DOCUMENT SECTION:

METHOD FOR QUERYING A RESOURCE METADATA AND/OR RELATED INFORMATION

Description

FIELD OF THE ART

The present invention generally relates to a method for querying a resource, said resource being an item used within system databases to group or nest related information stored in said system databases and said query comprising discovering said resource and obtaining at least part of said related information, said discovering comprising checking the existence of said resource, and more particularly to a method which comprises performing said query under at least a specific criterion or a set of conditions.

PRIOR STATE OF THE ART

Nowadays, immersed in the “Society of Information” era, informatics systems and infrastructures hold and store a huge amount of information, frequently categorized and/or hierarchical in order to get a better comprehension or handling of them. Moreover, this information may be distributed along several machines which may constitute a challenge when some valuable information is desired to be extracted.

In addition, it is a non-reversible process the migration from the stand-alone applications (proprietary, rigid to fulfil with a specific need within an enterprise) to the open-garden scope of internet applications, easier to understand and with a fast time-to-market features.

However, despite the existence and combination of the aforementioned factors (i.e. the increase of stored information and its access by a restricted stand-alone solution or an opened internet-based one), one key issue still remains valid: how to obtain and therefore exploit such information for several and different purposes in a flexible way.

The issue of obtaining suitable information from a back-end system is not new, and several existing technologies try to address this need:

• • Z39.50 [1] is a client-server protocol for searching and retrieving information from remote computer databases. It is covered by ANSI/NISO standard Z39.50, and ISO standard 23950. Its main scope is library and archive environments.

Its syntax, abstracted from the underlying database structure, allows formulating queries without having to know anything about the target database. As a drawback, this situation can lead to undesired behavior (i.e. non desired/expected responses).

QUESTIONS:
(a) According to the patent excerpt, what is the main scope of Z39.50?
(b) Quote the patent excerpt word for word, everything from "The issue of" down to "non desired/expected responses).".
(c) Extend the patent excerpt beyond its final sentence, carrying on from where it stops.
The listing placed after this point is not needed.

MATERIAL PROVIDED:
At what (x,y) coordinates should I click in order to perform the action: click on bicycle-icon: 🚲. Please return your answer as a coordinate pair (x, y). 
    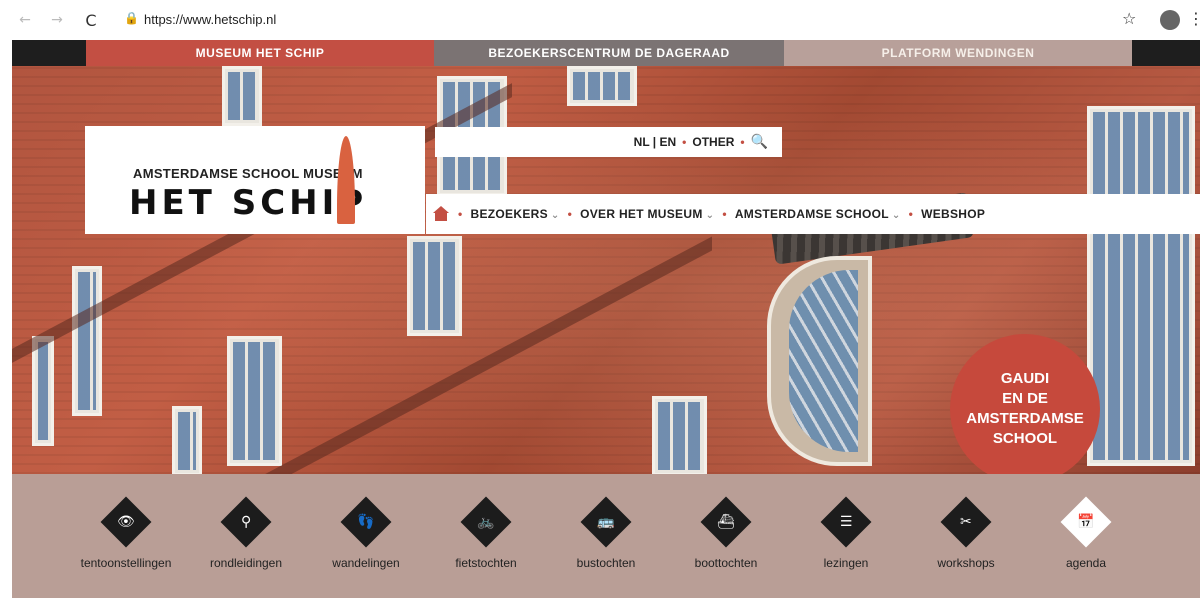
    Looking at the image, I should click on (486, 522).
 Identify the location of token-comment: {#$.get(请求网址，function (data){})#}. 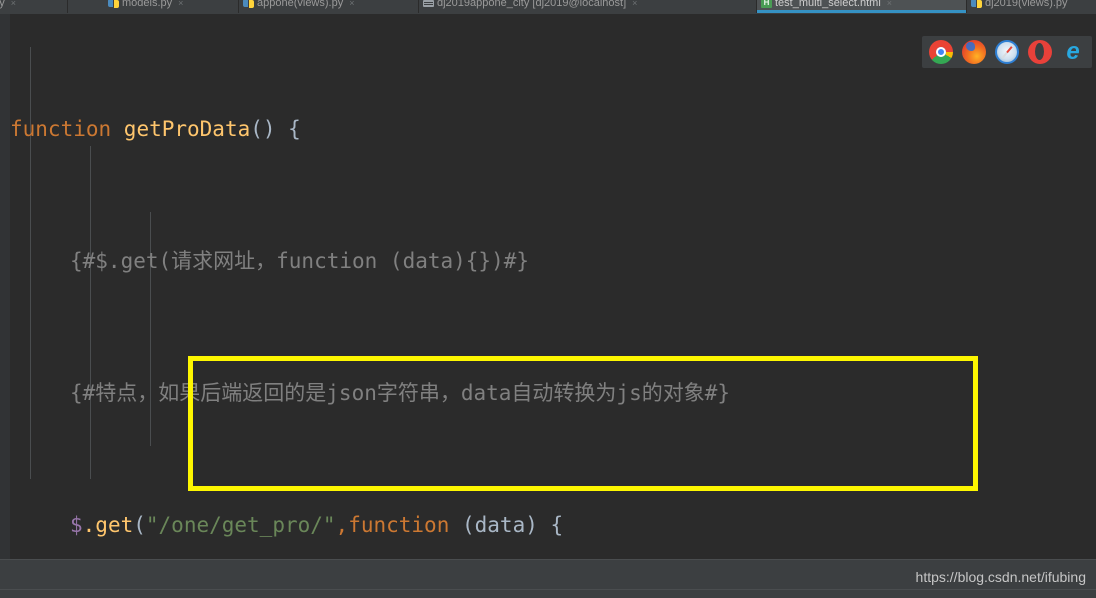
(300, 261).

RESPONSES IN ORDER:
(a) Library and archive environments.

(b)
The issue of obtaining suitable information from a back-end system is not new, and several existing technologies try to address this need:

• • Z39.50 [1] is a client-server protocol for searching and retrieving information from remote computer databases. It is covered by ANSI/NISO standard Z39.50, and ISO standard 23950. Its main scope is library and archive environments.

Its syntax, abstracted from the underlying database structure, allows formulating queries without having to know anything about the target database. As a drawback, this situation can lead to undesired behavior (i.e. non desired/expected responses).

(c)
However, it is a pre-Web technology, so some efforts are being made in order to spread its scope to internet technologies. It is worth noting the twin protocols SRU/SRW (Search-Retrieve via URL/Search-Retrieve Web service).

• • SRU/SRW. These protocols aim at enabling search queries in a web-based environment, by using HTTP queries and attempting to preserve the benefits of the Z39.50 query syntax.

Search/Retrieve via URL (SRU) is a standard search protocol for Internet search queries, REST-based and enables queries to be expressed in URL query strings [2]. Search/Retrieve Web service (SRW) is a web service for search and retrieval, providing a SOAP interface to query, which augments the URL interface provided by its companion protocol [3]. In both cases, queries are expressed using the Contextual Query Language (CQL) [4]. Both expect search results to be returned as XML.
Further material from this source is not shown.